Dataset entries
Segment Open
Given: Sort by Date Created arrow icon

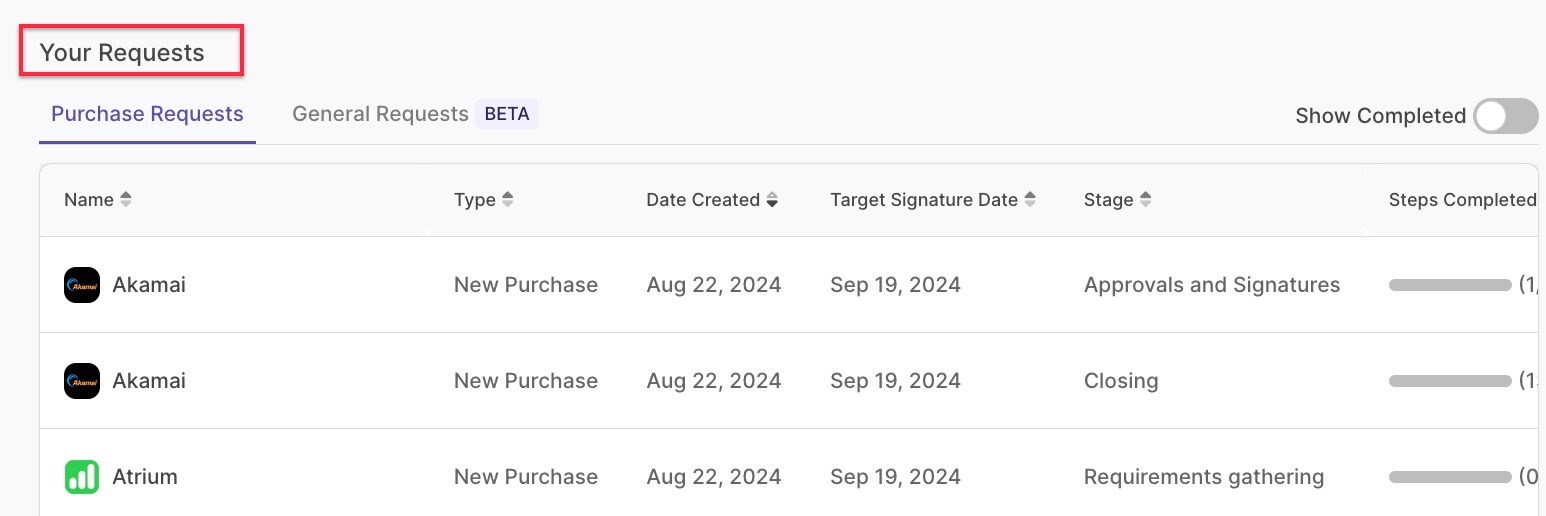Looking at the screenshot, I should 772,200.
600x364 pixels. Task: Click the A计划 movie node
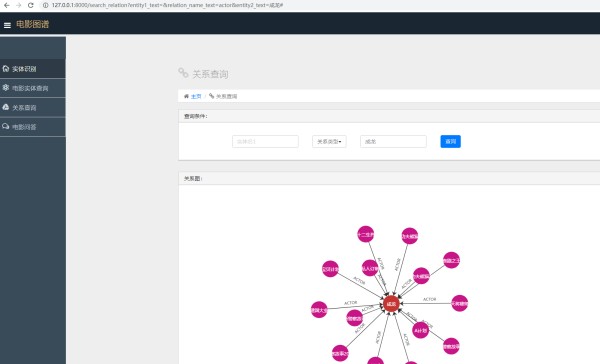coord(420,330)
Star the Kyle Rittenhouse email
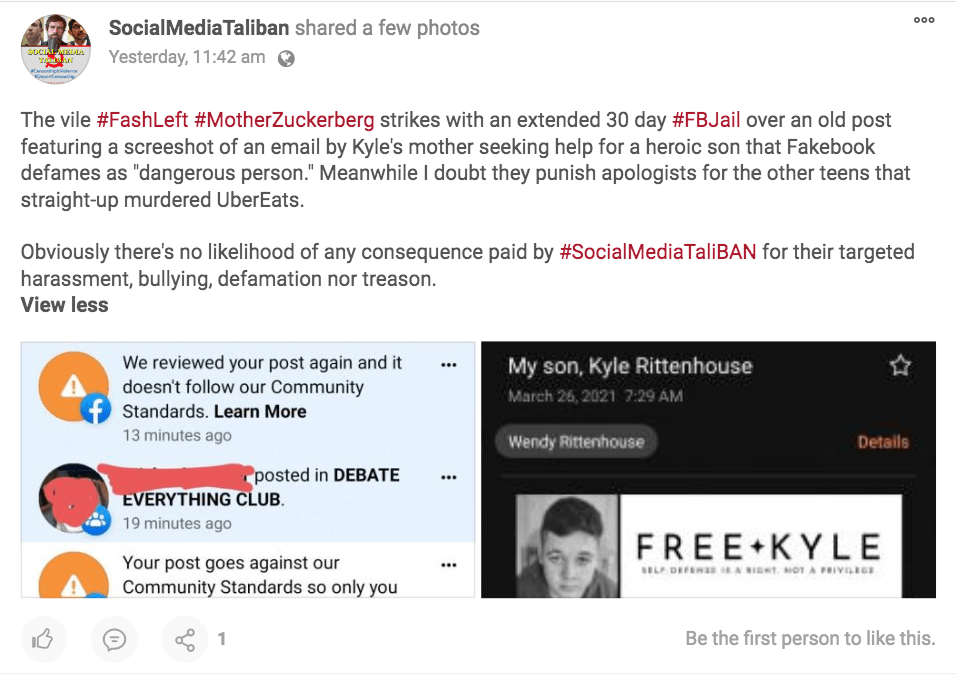The width and height of the screenshot is (956, 692). tap(900, 366)
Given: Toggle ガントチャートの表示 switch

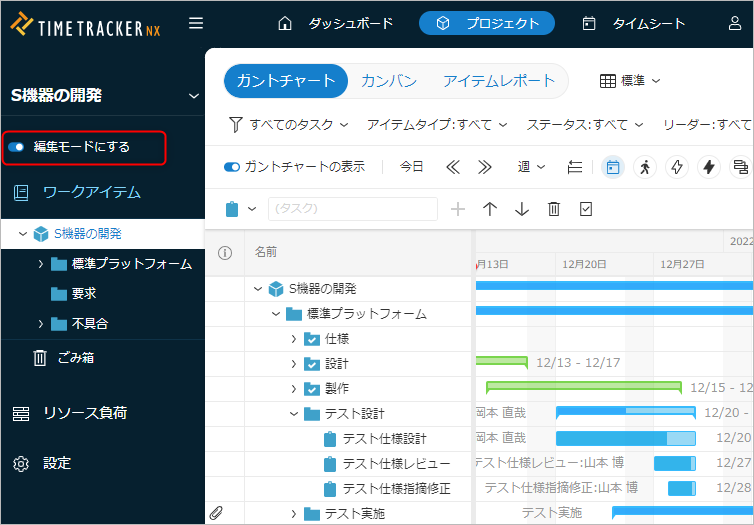Looking at the screenshot, I should tap(232, 167).
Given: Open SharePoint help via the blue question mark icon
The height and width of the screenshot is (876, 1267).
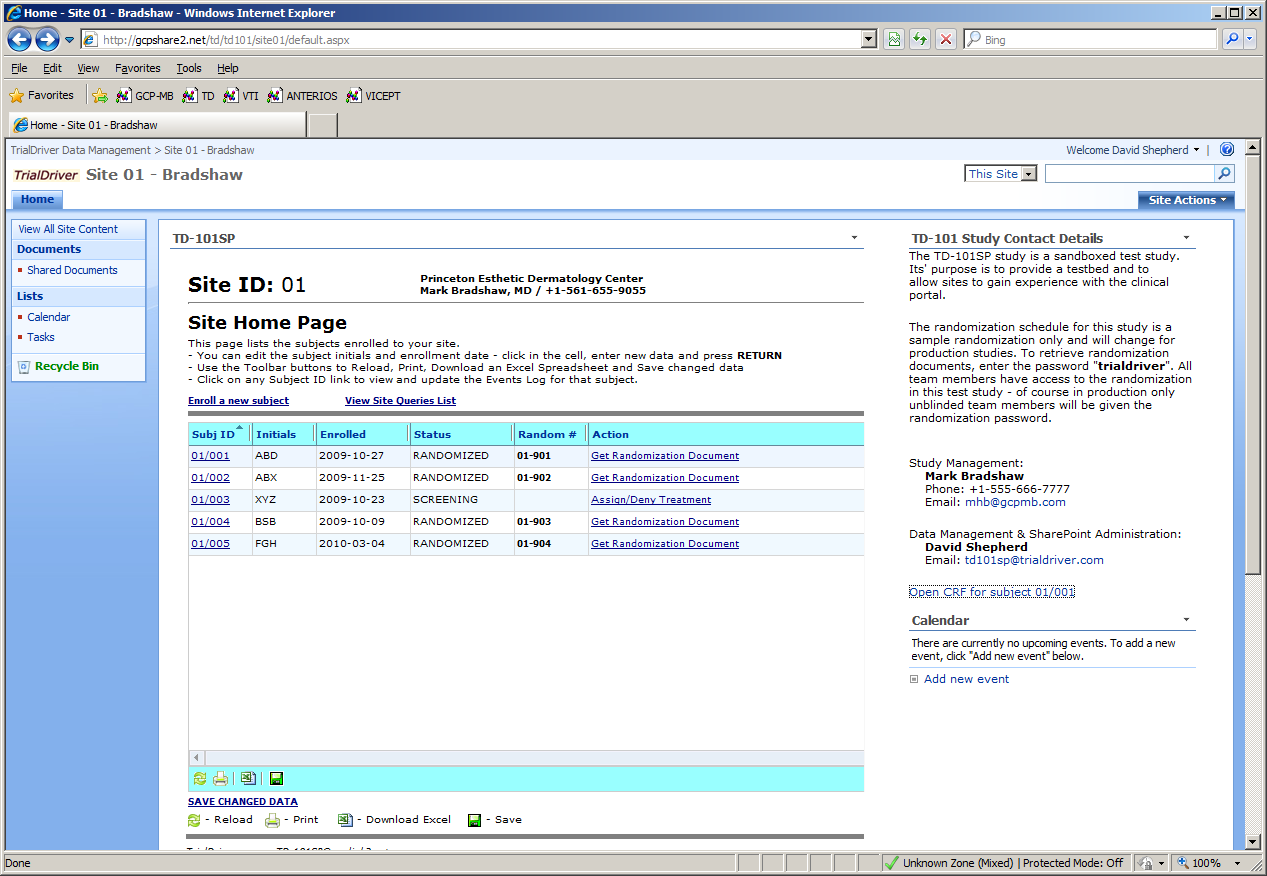Looking at the screenshot, I should pos(1226,150).
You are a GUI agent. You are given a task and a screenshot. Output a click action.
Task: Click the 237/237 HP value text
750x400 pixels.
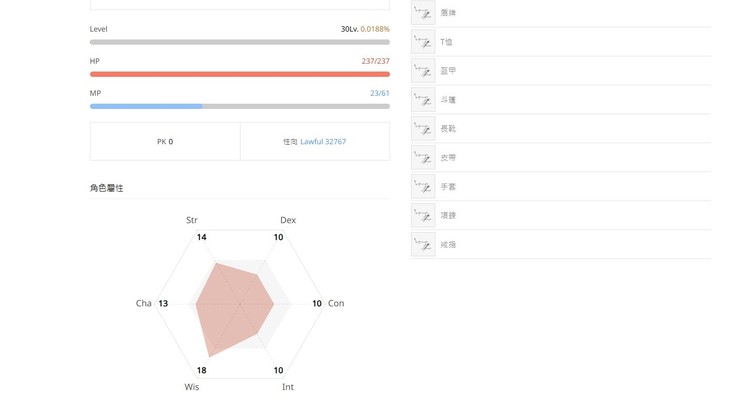pyautogui.click(x=375, y=61)
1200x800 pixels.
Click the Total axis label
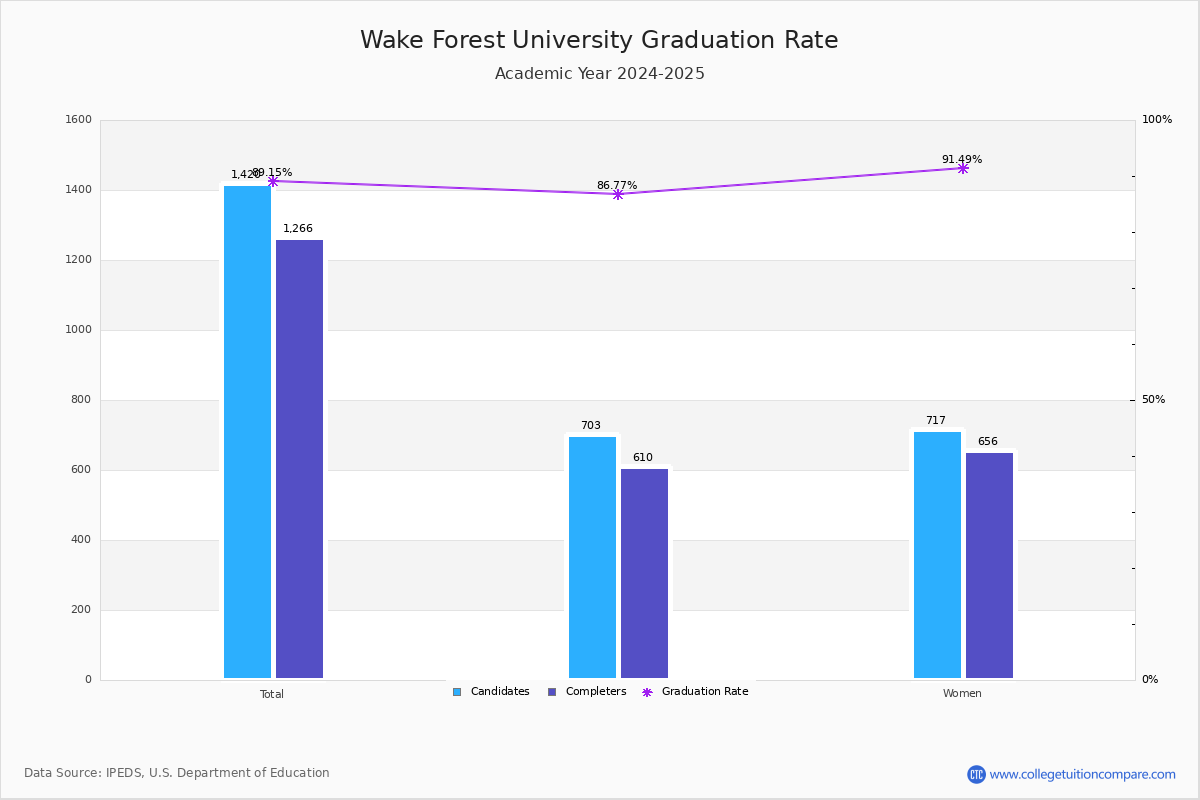272,694
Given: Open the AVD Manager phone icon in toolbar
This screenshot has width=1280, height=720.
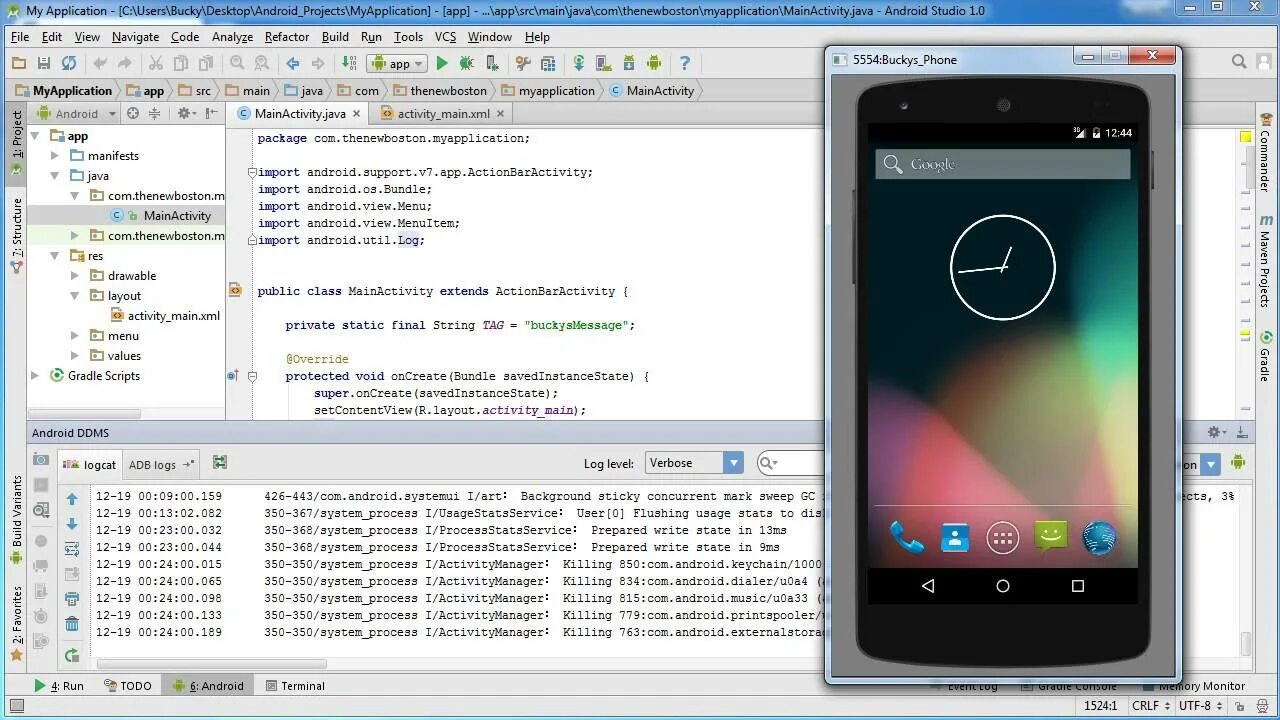Looking at the screenshot, I should pos(604,63).
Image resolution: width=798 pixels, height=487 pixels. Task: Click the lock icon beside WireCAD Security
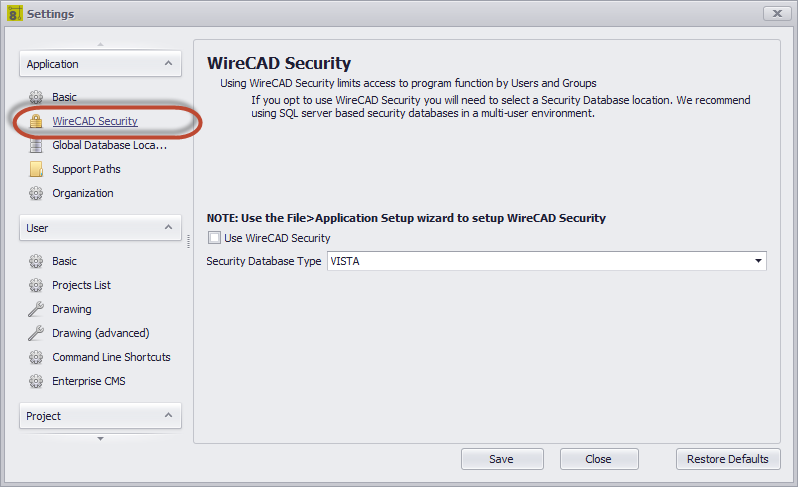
Segment Closed
Copy all the lines of data exactly as they appear, dropping any images.

SOLVED PROBLEM =
Given: Sort by Date Created arrow icon

Looking at the screenshot, I should 772,200.
600x364 pixels. Task: Click the A计划 movie node
coord(420,330)
Star the Kyle Rittenhouse email
The width and height of the screenshot is (956, 692). tap(900, 366)
Given: Toggle ガントチャートの表示 switch

Looking at the screenshot, I should tap(232, 167).
Given: Open SharePoint help via the blue question mark icon
The height and width of the screenshot is (876, 1267).
Looking at the screenshot, I should pos(1226,150).
You are a GUI agent. You are given a task and a screenshot. Output a click action.
Task: Click the 237/237 HP value text
750x400 pixels.
pyautogui.click(x=375, y=61)
1200x800 pixels.
Click the Total axis label
272,694
Given: Open the AVD Manager phone icon in toolbar
This screenshot has width=1280, height=720.
Looking at the screenshot, I should pos(604,63).
Image resolution: width=798 pixels, height=487 pixels. Task: Click the lock icon beside WireCAD Security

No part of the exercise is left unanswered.